We found the service required improvements to one of the five key areas we inspected. We noted some areas that required attention to ensure effective maintenance of the building and these were mentioned to the registered provider, the registered manager and acting manager to address.
Relatives felt every opportunity was provided to safely maximise people’s independence. They also told us communication with the service was very good.
The service developed and maintained strong links with external organisations and within the local community. There was a strong emphasis on key principles of care such as compassion, inclusion, respect, dignity and enablement.
The safety of people who used the service was taken very seriously and managers and staff were well aware of their responsibility to protect people’s health and wellbeing. People we spoke with told us they felt safe living in the home.

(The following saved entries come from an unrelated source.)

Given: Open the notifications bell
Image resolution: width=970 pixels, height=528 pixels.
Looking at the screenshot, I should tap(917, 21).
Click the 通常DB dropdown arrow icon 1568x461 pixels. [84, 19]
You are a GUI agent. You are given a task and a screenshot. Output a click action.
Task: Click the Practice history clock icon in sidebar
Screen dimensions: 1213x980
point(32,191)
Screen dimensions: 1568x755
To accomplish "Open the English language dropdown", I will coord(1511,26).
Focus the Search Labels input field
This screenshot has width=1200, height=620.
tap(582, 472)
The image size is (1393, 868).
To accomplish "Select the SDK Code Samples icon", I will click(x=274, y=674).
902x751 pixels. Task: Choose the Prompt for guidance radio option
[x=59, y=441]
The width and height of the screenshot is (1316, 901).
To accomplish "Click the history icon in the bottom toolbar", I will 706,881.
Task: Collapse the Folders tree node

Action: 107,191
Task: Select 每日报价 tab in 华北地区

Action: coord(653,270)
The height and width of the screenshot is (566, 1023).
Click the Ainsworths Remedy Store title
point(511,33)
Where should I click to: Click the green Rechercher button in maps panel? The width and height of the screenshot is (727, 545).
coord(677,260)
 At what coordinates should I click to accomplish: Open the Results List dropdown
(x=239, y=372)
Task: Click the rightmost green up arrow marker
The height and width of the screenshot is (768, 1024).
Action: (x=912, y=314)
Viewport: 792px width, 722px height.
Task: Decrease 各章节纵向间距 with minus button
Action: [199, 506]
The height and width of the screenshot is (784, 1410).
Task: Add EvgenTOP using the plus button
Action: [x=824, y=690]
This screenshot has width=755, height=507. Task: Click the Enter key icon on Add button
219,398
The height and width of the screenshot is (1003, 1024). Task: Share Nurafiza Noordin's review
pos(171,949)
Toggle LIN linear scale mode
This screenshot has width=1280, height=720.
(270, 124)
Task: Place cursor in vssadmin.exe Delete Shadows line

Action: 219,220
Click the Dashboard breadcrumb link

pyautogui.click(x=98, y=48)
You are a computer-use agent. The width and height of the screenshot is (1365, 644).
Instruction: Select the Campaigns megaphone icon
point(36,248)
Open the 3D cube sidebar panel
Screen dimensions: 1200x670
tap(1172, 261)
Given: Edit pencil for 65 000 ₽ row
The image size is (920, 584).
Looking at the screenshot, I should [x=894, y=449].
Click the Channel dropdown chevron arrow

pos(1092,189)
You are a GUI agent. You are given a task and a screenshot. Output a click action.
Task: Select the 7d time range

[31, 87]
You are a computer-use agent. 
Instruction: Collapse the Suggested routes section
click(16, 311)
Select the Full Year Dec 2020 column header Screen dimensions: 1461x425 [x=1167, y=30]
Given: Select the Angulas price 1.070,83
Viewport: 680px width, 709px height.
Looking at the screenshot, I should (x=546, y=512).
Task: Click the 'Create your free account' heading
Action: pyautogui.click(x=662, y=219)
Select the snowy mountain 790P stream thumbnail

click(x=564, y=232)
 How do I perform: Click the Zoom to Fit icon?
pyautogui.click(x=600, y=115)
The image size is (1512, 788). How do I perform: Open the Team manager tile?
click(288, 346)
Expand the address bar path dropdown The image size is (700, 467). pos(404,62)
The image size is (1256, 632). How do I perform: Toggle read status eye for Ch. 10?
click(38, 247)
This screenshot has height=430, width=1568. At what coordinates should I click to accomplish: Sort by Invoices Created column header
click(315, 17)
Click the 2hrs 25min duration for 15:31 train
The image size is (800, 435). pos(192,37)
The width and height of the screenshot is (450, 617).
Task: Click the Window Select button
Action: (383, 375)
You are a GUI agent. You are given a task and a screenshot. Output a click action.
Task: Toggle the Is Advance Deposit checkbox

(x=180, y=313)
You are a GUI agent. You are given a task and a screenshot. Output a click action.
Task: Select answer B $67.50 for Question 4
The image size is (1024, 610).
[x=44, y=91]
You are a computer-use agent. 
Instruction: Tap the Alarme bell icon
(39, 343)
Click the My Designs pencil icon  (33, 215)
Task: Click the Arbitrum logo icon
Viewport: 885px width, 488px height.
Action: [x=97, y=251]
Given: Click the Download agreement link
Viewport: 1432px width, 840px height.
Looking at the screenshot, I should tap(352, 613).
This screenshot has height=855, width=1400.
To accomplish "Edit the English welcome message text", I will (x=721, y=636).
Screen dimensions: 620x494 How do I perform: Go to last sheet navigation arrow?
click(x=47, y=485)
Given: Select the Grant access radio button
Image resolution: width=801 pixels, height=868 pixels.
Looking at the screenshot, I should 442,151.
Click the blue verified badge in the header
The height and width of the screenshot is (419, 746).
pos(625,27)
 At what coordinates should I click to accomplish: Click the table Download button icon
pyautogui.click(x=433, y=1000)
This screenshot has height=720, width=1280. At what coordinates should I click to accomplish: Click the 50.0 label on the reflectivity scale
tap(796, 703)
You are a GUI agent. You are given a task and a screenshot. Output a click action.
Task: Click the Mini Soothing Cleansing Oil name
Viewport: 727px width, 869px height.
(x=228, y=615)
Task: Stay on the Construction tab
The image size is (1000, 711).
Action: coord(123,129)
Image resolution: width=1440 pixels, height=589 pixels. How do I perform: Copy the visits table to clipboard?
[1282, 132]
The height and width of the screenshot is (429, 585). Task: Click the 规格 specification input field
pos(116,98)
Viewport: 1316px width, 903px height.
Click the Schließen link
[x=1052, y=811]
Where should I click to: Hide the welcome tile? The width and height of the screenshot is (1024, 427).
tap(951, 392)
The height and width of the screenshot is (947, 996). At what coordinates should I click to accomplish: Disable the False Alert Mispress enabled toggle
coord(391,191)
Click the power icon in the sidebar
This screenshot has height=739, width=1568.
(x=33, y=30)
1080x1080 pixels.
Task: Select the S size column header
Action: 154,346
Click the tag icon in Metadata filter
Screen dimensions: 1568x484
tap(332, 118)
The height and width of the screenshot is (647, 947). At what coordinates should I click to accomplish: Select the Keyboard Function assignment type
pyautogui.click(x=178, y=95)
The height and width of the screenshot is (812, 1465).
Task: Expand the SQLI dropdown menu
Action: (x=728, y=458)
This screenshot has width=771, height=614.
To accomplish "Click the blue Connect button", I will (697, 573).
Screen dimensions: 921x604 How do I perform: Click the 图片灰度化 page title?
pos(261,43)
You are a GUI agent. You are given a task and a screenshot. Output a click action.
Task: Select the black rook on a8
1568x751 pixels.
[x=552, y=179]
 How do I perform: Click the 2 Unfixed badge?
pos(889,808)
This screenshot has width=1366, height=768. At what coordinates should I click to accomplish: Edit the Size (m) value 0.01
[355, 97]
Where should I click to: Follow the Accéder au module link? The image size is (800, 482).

We found people’s care plans were written in a way that clearly described their care, treatment and support needs. These were regularly evaluated, reviewed and updated. The care plan format was easy for people to understand by the use of pictures and symbols. We saw evidence to demonstrate that people and their relatives were involved in their care planning.
The staff understood the procedures they needed to follow to ensure people were kept safe. They were able to describe the different ways that people might experience abuse and the correct steps to take if they were concerned that abuse had taken place.
We found staff were recruited safely and there was sufficient staff to support people. Staff received training in how to safeguard people from the risk of harm and abuse. They knew what to do if they had concerns. There were policies and procedures available to guide them.
People who used the service had assessments of their needs undertaken which identified any potential risks to their safety. Staff had read risk assessments and they were aware of their responsibilities and how to support people in order to minimise risk.
We found staff had a caring and professional approach and found ways to promote people’s independence, privacy and dignity. Staff provided information to people and included them in decisions about their support and care.
People’s nutritional needs were met and people were supported to shop for food supplies and were assisted to prepare meals. We saw staff monitored people’s health and responded quickly to any concerns. People received their medicines as prescribed and had access to a range of professionals for advice, treatment and support.
People participated in a range of vocational, educational and personal development programmes at the organisation’s college facility. They also accessed a range of community facilities and completed activities with the service. They were encouraged to follow and develop social interests and be active and healthy and to go on holiday. Staff also supported people to maintain relationships with their families and friends.
Staff had received training in legislation such as the Mental Capacity Act 2005, Deprivation of Liberty Safeguards and the Mental Health Act 1983. They were aware of the need to gain consent when delivering care and support and what to do if people lacked capacity to agree to it. When people were assessed by staff as not having the capacity to make their own decisions, meetings were held with relevant others to discuss options and make decisions in the person’s best interest.
Staff had access to induction, training, supervision and appraisal which supported them to feel skilled and confident when providing care to people. This included training considered essential by the registered provider and also specific training to meet the needs of people they supported.
There was a complaints process and information provided to people who used the service and staff in how to raise concerns directly with senior managers.
Medicines were ordered, stored, administered and disposed of safely. Training records showed staff had received training in the safe handling and administration of medicines.